» EXERCISE DETAILS
Transcribe the passage from the selected excerpt, beginning at the words that contain "At all events, the" and stopping after "of the state.".

Ahmed Salam, who conceived the idea of an Egyptian Revolutionary Guard, told Al-Ahram Weekly that this force would “aid the regime against its adversaries” and serve as “the hand it would use to strike in order to protect itself.” Such a corps was needed, he said, “as long as the Republican Guard is indulgent towards the demonstrators and as long as the police are afraid and ineffective in the wars in the streets”.
However, as inspiring as this idea may be to some, it does not appear to have caught on. Maybe this is because it originated with an unknown person who belongs to a fringe group like the Hazemoun, or maybe some quarters of the Islamist current fear it would be divisive. This appears to be the position of the Salafist Front, for example. For the Muslim Brotherhood, the idea seems to be out of the question by its very nature.
At all events, the idea would be relatively easy to achieve in concrete terms, though it would not be practical or realistic. Security experts in the army, police and General Intelligence hold that the material means are available, but that the very notion is taboo. The idea of a Revolutionary Guard would not be popularly accepted, and it would be regarded as an infringement of the authority and prestige of the state.
To those familiar with him, Salam is little more than a page on Facebook. According to two of his relatives, he is a highly strung person who took part in the attacks against the demonstrators at Al-Ittihadiya and emerged despondent from what he regarded as a defeat. They say that he believes that there is a conspiracy afoot against the regime, which, to him, is embodied in the president whom he regards as inviolable and any opposition to him would be “sinful” on the grounds that this would constitute insubordination against the “guardian” of the revolution.
General Fouad Allam, a former state security officer, regards this type of thinking on the part of some quarters of the Islamist trend as a threat to the state in itself. The government must combat extremist thought that tries to promote the notion of self-appointed guardians of the regime or the country, he said. Such ideas, which have their roots in political and ideological antagonisms, were “a recipe for chaos”, Allam added.

» DATA PROVIDED
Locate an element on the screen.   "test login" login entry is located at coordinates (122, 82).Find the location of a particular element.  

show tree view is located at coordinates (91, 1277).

» COMPLETED EXERCISE
At all events, the idea would be relatively easy to achieve in concrete terms, though it would not be practical or realistic. Security experts in the army, police and General Intelligence hold that the material means are available, but that the very notion is taboo. The idea of a Revolutionary Guard would not be popularly accepted, and it would be regarded as an infringement of the authority and prestige of the state.